What this exercise asks:
a: Retype the induction problem set word for word, everything from "We first note" down to "3^n)\). By induction.".
b: Answer these from the induction problem set:
(i) In problem 1.1, what value of n is used for the base case?
(ii) In problem 1.2, for which values of n is the claim checked directly before the induction?
(iii) In the inductive step of problem 1.1, which equality is said to hold by the induction hypothesis?
c: Carry on with the induction problem set from the point where it stops.

Source excerpt:
Problem Set 3

Induction

1 Induction

1.1

Show that for all \(n \in \mathbb{N}\) with \(n \geq 1\), \[\left(1 + \frac{1}{1}\right) \left(1 + \frac{1}{2}\right) \left(1 + \frac{1}{3}\right) ... \left(1 + \frac{1}{n}\right) = n + 1\]

Solution

Let \(P(n)\) be the predicate \[\left(1 + \frac{1}{1}\right) ... \left(1 + \frac{1}{n}\right) = n + 1\] By induction.

Base case. For \(n = 1\), we have \((1 + 1/1) = 1 + 1\). Thus, the base case holds. Inductive step. Let \(k \in \mathbb{N}\) be any natural number with \(k \geq 1\), and assume \(P(k)\). We’ll show \(P(k+1)\).

$$ \[\begin{aligned} \left(1 + \frac{1}{1}\right) ... \left(1 + \frac{1}{k}\right) \left(1 + \frac{1}{k+1}\right) & = (k+1)\left(1 + \frac{1}{k+1}\right) \\ & = (k+1) + \frac{k+1}{k+1} \\ & = (k+1) + 1, \end{aligned}\]

$$

where the first equality holds by the induction hypothesis, as required.

1.2

Show by induction \(\forall n \in \mathbb{N}. (n^3 \leq 3^n)\).

Solution

We first note that the claim holds for \(n = 0, 1, 2\) since \(0^3 = 0 \leq 3^0\), \(1^3 = 1 \leq 3^1\), and \(2^3 = 8 \leq 3^2 = 9\).

We will now show that \(\forall n \in \mathbb{N}, n\geq 3. (n^3 \leq 3^n)\). By induction.

Data block:
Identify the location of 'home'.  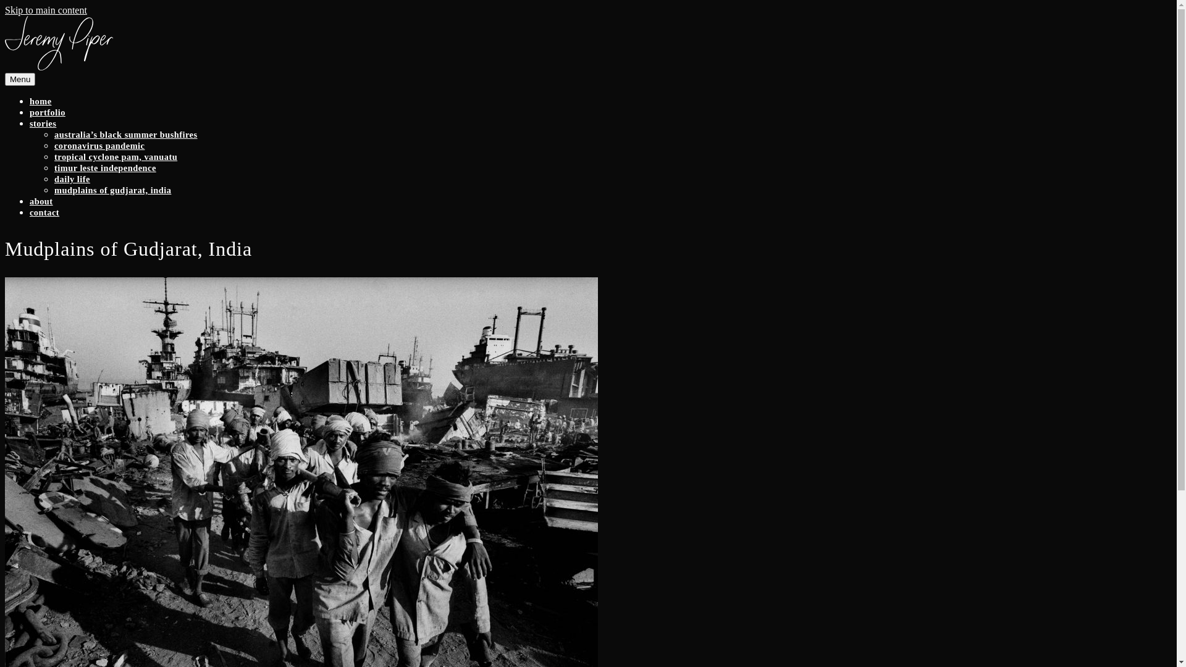
(41, 101).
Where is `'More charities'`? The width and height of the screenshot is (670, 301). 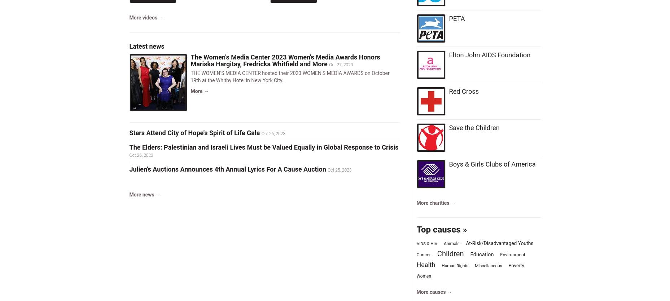 'More charities' is located at coordinates (433, 203).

Answers for this exercise:
a:
We first note that the claim holds for \(n = 0, 1, 2\) since \(0^3 = 0 \leq 3^0\), \(1^3 = 1 \leq 3^1\), and \(2^3 = 8 \leq 3^2 = 9\).

We will now show that \(\forall n \in \mathbb{N}, n\geq 3. (n^3 \leq 3^n)\). By induction.

b:
(i) n = 1
(ii) n = 0, 1 and 2
(iii) The first equality

c:
Base case. For \(n = 3\), both the LHS and the RHS of the equation are \(3^3\) and thus equal. Inductive step. Let \(k \in \mathbb{N}\), with \(k \geq 3\) be any natural number at least 3. Suppose \(k^3 \leq 3^k\). Then we have the following

$$ \[\begin{aligned} (k+1)^3 & = k^3 + 3k^2 + 3k + 1 \\ & \leq k^3 + k^3 + k^2 + k & (k \geq 3) \\ & \leq k^3 + k^3 + k^2 + k^2 & (k^2 \geq k) \\ & \leq k^3 + k^3 + 3k^2 & (3k^2 \geq 2k^2) \\ & \leq k^3 + k^3 + k^3 & (k \geq 3) \\ & = 3k^3 \\ & \leq 3\cdot 3^k & (\text{IH}) \\ & = 3^{k+1} \end{aligned}\]

$$ which completes the induction.

1.3

Your friend claims the following. Claim: \(a^n = 1\) for all \(n \in \mathbb{N}, a \in \mathbb{R}_{>0}\), and proposes the following proof by complete induction.

Proof. Base case. The base case holds since \(a^0 = 1\) for any non-zero \(a\).

Inductive step. Let \(k \in \mathbb{N}\) be any natural number and assume for every \(m \leq k\), and \(a \in \mathbb{R}_{>0}\), \(a^m = 1\). Then we have

\[a^{k+1} = a^{k + k - (k - 1)} = \frac{a^k\cdot a^k}{a^{k-1}} = \frac{1 \cdot 1}{1} = 1,\]

which completes the induction. ◻

Find the flaw in the following argument, and explain the mistake.

Solution

You can’t use \(a^{k-1}\) in the inductive step since when \(k = 0\), \(k-1\) is not a natural number and hence is not included in the inductive hypothesis.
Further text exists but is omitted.